◆ Goal of the exercise: Please lay out every line of the records below as a JSON list of strings, one string per line, leaving out blank lines and the pictures.

########

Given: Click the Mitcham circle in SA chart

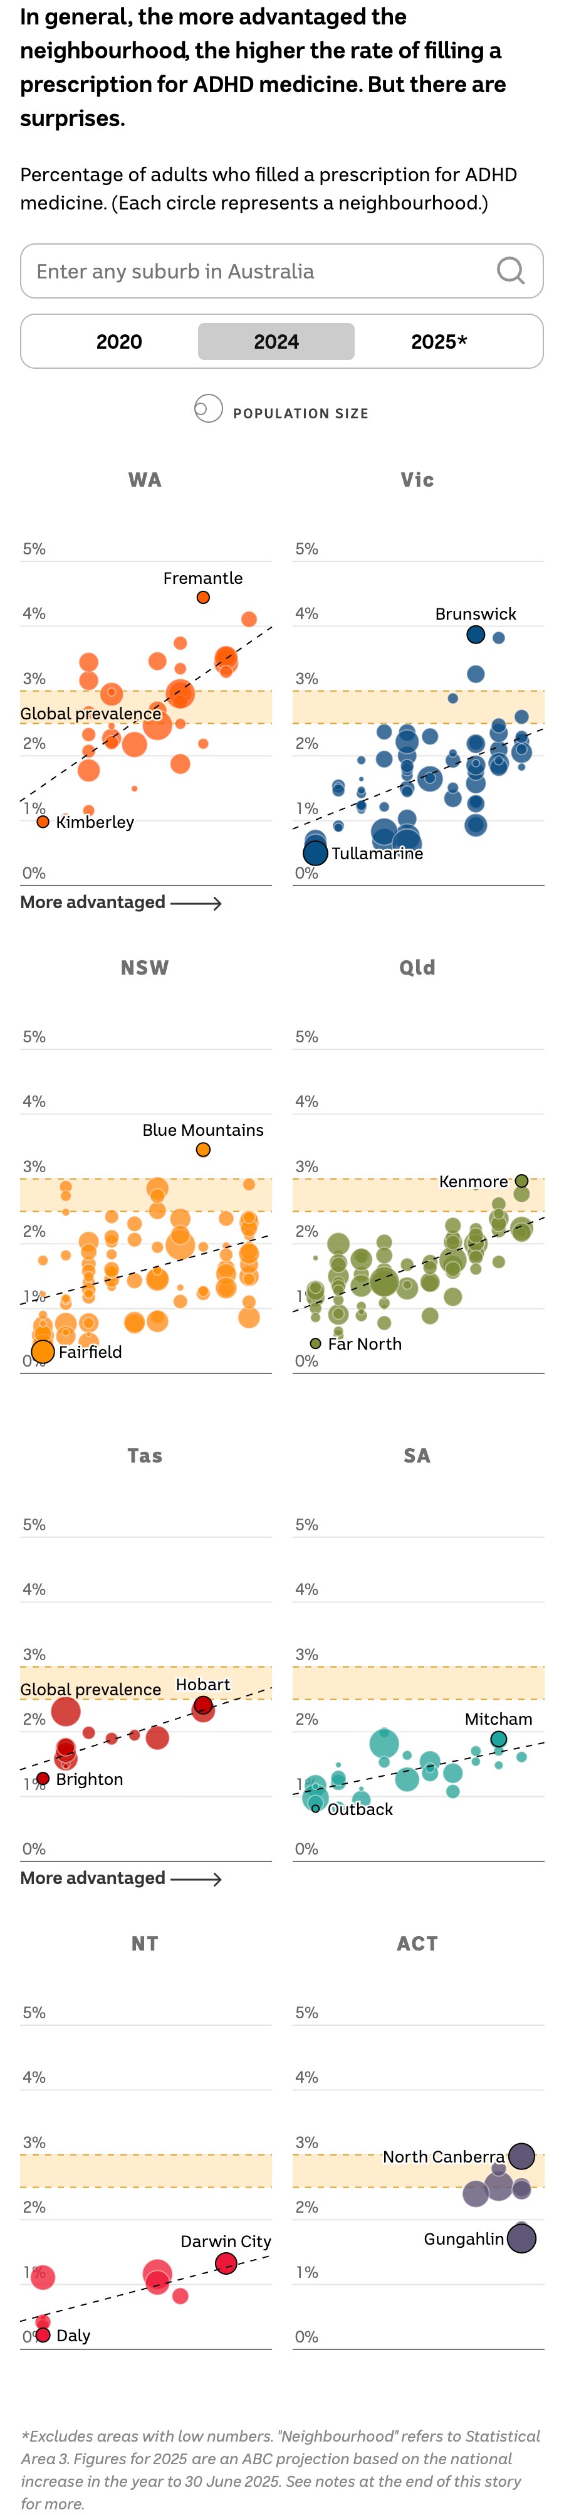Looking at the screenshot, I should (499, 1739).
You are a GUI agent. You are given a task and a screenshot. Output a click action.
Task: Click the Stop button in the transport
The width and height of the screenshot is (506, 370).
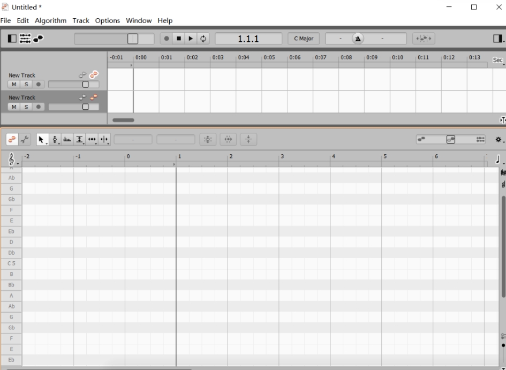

########

◆ Correct output:
[
  "Given: Click the Mitcham circle in SA chart",
  "Looking at the screenshot, I should (499, 1739).",
  "You are a GUI agent. You are given a task and a screenshot. Output a click action.",
  "Task: Click the Stop button in the transport",
  "The width and height of the screenshot is (506, 370)."
]